Par un jugement du 1er avril 1994, le tribunal rejeta la demande des requérants au motif que l'Etat n'était pas responsable du dommage résultant de l'annulation de l'inscription du bien litigieux sur le registre foncier. Dans ces motifs, il déclara que les requérants faisaient valoir, sur le fondement des inscriptions reportées sur le cadastre, qu'ils avaient entrepris des investissements sur le terrain en question et que, suite à l'action en demande d'annulation introduit par le Trésor public, ils avaient subi un préjudice. Le tribunal motiva sa décision en faisant valoir que les requérants et leurs héritiers étaient en mesure de constater que le terrain était situé sur du sable, qu'il n'était pas possible de soutenir que l'Etat avait trompé les requérants et d'appliquer en l'espèce le principe de la responsabilité sans faute. Le tribunal conclut qu'il n'y avait pas de préjudice résultant de la tenue du registre foncier, que depuis l'origine l'inscription était illégale et qu'en conséquence les requérants n'étaient pas en mesure de se retourner contre l'Etat pour demander une indemnisation à hauteur du préjudice subi.
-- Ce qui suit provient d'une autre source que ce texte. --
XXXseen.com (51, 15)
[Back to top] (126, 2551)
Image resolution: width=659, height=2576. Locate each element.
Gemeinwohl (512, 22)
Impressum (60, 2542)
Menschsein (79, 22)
Par un arrêt du 28 novembre 1995, la Cour de cassation confirma le jugement de première instance.
Par un arrêt du 9 décembre 1996, la Cour de cassation rejeta le recours en rectification d'arrêt.
B.  Le droit interne pertinent
L'article 43 de la Constitution est ainsi libellé :
« Les côtes sont la propriété de l'Etat et relèvent de sa juridiction.
L'intérêt public a la priorité en ce qui concerne l'exploitation des rivages des mers, des lacs et des cours d'eau ainsi que des bandes côtières situées en bordure des mers et des lacs.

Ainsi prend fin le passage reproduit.